Sejak kecil Ayanna sudah diajarkan mandiri oleh kedua orang tuanya, ia tidak boleh menghamburkan uang untuk membeli sesuatu yang tidak penting, ia harus selalu berhemat. Jajan saja, sudah ditentukan batas maksimal uang sakunya. Jangan lebih dari uang saku yang diberikan ibunya, tapi boleh kurang untuk ditabung sisanya.

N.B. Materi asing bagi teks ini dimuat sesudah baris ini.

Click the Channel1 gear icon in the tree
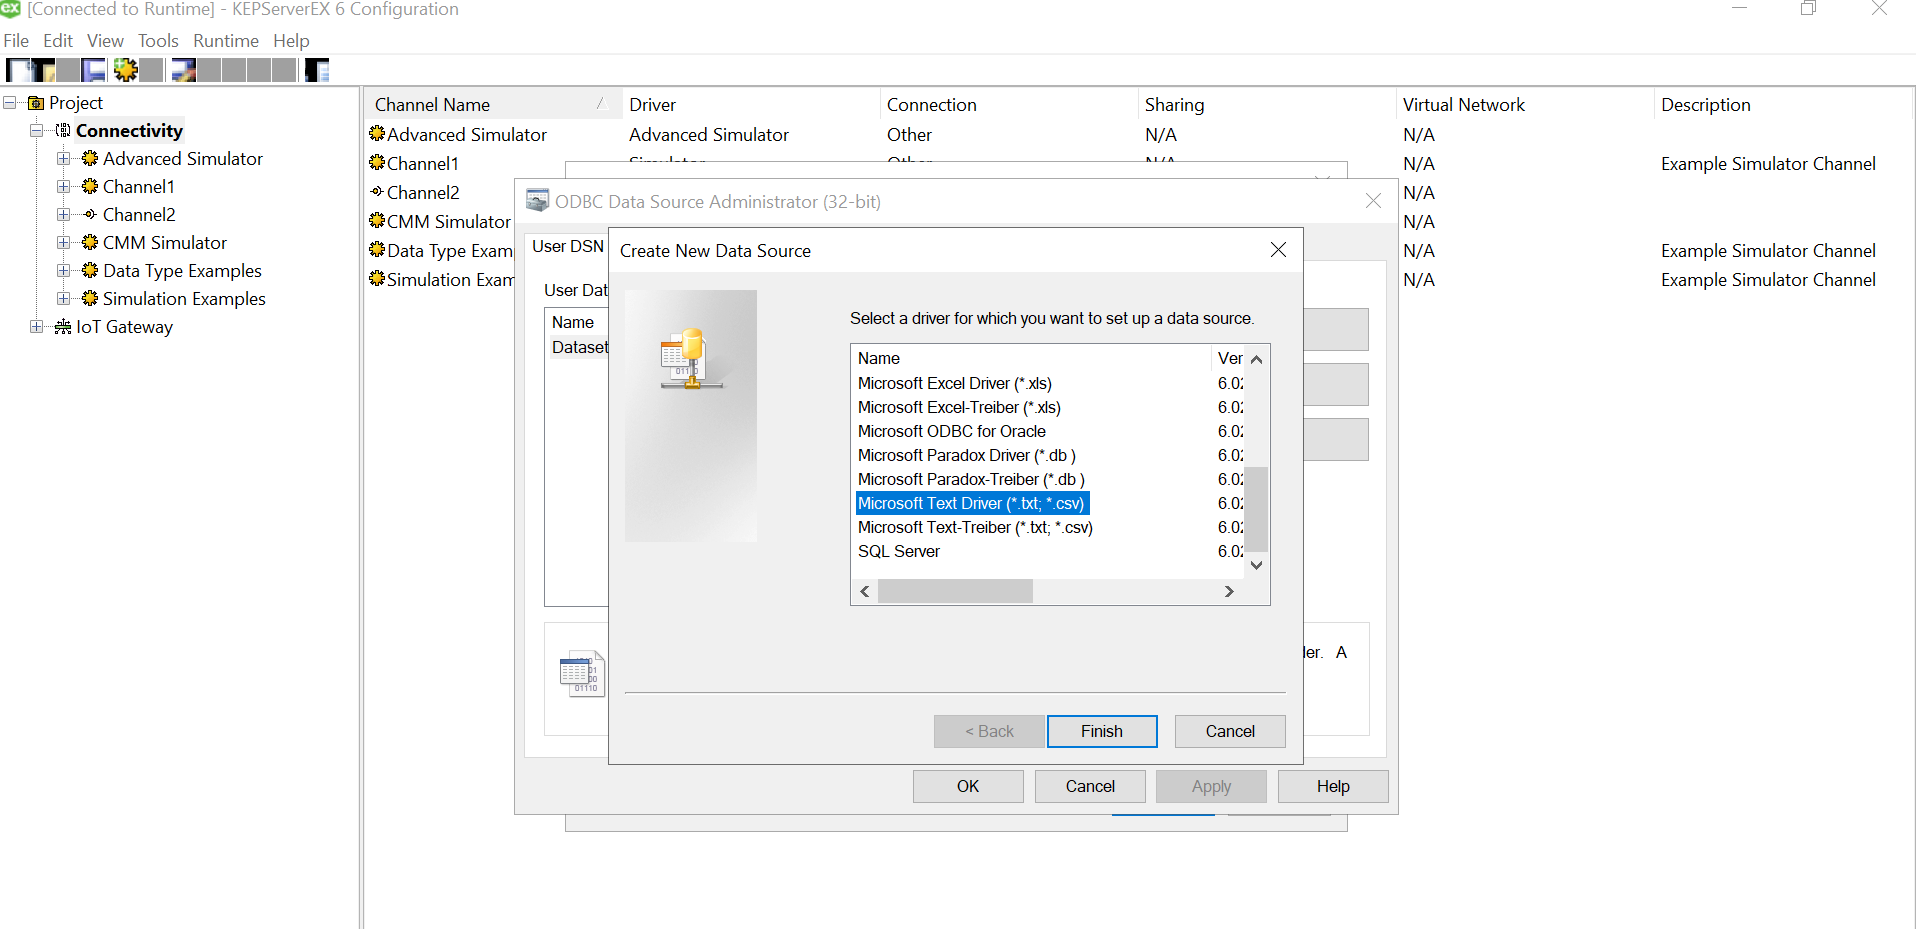Viewport: 1916px width, 929px height. tap(90, 187)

Ayanna berhenti melangkah saat melihat ayahnya berdiri di depan pintu kamarnya. "Ayah," ucapnya bingung.

"Milik siapa ini, Ayanna?" tanya ayahnya sambil menunjukkan beberapa testpack yang membuat Ayanna terdiam kaku.

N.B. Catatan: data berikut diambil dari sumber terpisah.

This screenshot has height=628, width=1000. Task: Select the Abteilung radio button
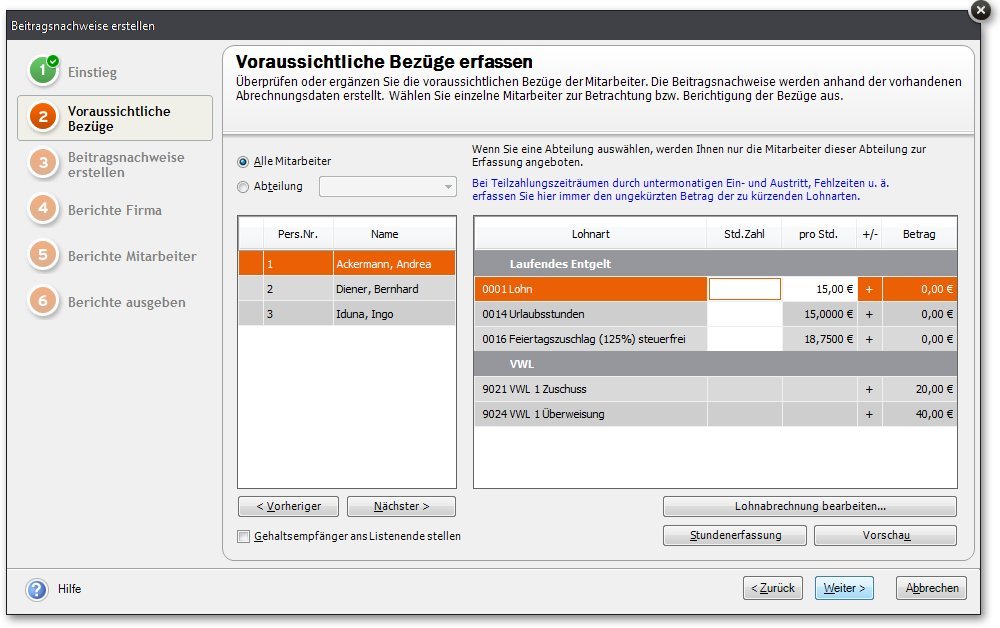tap(242, 186)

Ia lupa membuang semua testpack-nya, dan malah menyimpannya sembarang di atas kasur tadi. Ayahnya pasti baru dari dalam kamarnya, dan menelihat testpack itu. Ayanna menggigit bibir bawahnya, apa yang harus dikatakannya sekarang? Ia bingung, apalagi Alta tidak mau bertanggung jawab padanya.

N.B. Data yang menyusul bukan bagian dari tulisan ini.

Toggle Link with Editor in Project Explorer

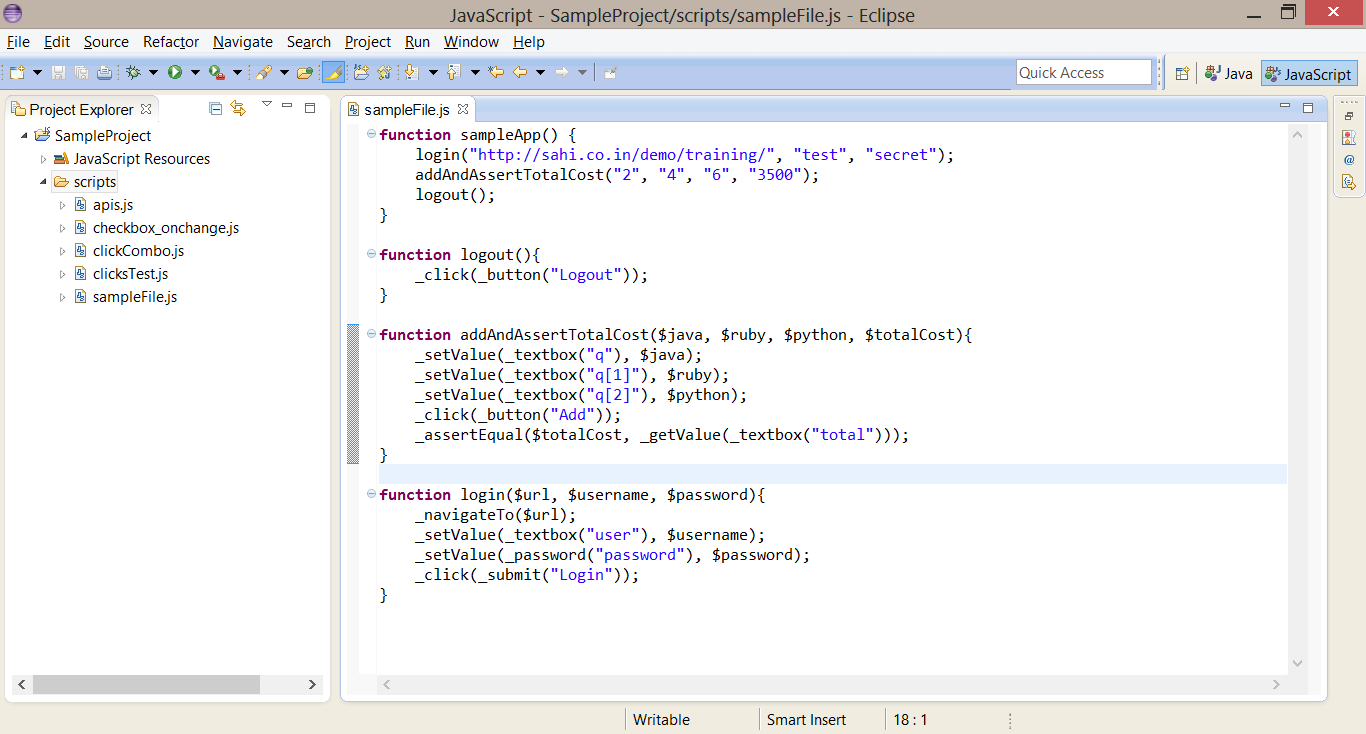coord(238,109)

"Jawab Ayah, milik siapa ini, Ayanna?" desak lagi pria setengah baya itu.

"Ma-maaf, A-ayah."

"Ayah tidak membutuhkan maafmu, Ayah membutuhkan jawaban dari kamu. Milik siapa ini?"

"Maaf, Ayah. Ma-"

"JANGAN MINTA MAAF. DAN KATAKAN INI MILIK SIAPA AYANNA?!" bentak pria setengah baya itu, membuat Ayanna tersentak kaget. Detik itu juga, tangis Ayanna kembali pecah di hadapan ayahnya. "Katakan milik siapa, Ayanna!"

"Mi-milik Ay-Ayanna, Ayah," jawabnya sambil menundukkan kepalanya, tak berani menatap mata ayahnya.

"Astaghfirullah, kenapa bisa terjadi, Ayanna? Kenapa kamu melakukan hal terlarang itu? Kamu tahu, kan, itu dosa besar," ucap ayahnya tak percaya dengan fakta yang baru ia dapatkan tentang anaknya.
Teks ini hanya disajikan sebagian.